You have the right to protest

You have the right to protest, but just because you can do something does not mean it is good. Watching the street theater protest (or shall we say “cow pasture theater”) at the G-8 is not impressive. It is hard to know what they are protesting. Poverty? Globalization? Being stupid? All of these things? None of them? I always wonder how the anti-technology/anti-globalists manage to arrive at protests without using the global technologies they say they hate.

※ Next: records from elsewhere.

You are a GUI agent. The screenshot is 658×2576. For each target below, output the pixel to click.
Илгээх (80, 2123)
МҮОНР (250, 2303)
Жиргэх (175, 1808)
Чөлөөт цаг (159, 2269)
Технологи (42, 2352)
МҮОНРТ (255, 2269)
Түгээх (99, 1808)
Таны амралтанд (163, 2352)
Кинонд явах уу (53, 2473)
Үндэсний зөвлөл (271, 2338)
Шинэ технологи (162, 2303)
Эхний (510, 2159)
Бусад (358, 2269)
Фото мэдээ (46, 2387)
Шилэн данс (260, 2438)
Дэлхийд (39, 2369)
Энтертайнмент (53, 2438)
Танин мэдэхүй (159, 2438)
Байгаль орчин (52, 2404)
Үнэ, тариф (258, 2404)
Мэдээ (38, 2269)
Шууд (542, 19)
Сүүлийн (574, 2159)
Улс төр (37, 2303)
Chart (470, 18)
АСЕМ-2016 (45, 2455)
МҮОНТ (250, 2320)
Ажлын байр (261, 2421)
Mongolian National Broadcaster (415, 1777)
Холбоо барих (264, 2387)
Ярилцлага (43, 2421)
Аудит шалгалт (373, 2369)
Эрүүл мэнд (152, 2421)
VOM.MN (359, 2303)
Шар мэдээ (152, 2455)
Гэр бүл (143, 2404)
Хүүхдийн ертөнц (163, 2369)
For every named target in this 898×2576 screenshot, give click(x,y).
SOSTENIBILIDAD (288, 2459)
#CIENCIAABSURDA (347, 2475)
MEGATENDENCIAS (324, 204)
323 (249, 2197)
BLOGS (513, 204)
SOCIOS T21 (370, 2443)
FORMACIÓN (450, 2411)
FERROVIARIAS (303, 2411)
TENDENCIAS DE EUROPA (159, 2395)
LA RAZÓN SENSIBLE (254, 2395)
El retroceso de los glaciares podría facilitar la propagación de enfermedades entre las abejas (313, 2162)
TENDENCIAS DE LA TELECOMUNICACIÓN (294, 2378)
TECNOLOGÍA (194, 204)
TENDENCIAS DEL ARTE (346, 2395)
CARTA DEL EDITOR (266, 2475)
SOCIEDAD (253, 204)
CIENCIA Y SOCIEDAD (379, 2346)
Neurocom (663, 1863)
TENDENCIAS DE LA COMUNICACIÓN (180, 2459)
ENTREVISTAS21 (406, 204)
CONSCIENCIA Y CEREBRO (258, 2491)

Protesting can be fun and rewarding. When I attended the University of Wisconsin many years ago, I frequented protests to pick up girls. If you talked the leftist talk (and anyone who watches television easily mouth the pabulum) there is no better venue. I usually couldn't keep up the charade more than a couple of days, but then who wants to anyway? I also recall that organizers staged protests in places where a lot of people were hanging around. Ten protestors photographed in front of 100 people at a bus stop looks like 110 protestors in the next day's newspapers. In my protesting career, I rarely knew or cared what we were protesting, except one time when the university was considering banning beer at some student events. That was something truly important. I suspect a lot of people at the protests are motivated by similarly venial considerations.

Let's not attribute too much nobility to these scruffy clowns. Although we have to credit them with nice props to attract televisions cameras, watching them actually do their thing is less inspirational than watching the Michael Jackson trial. I guess the question is if protestors assembled, and there was no media present, would they still screech?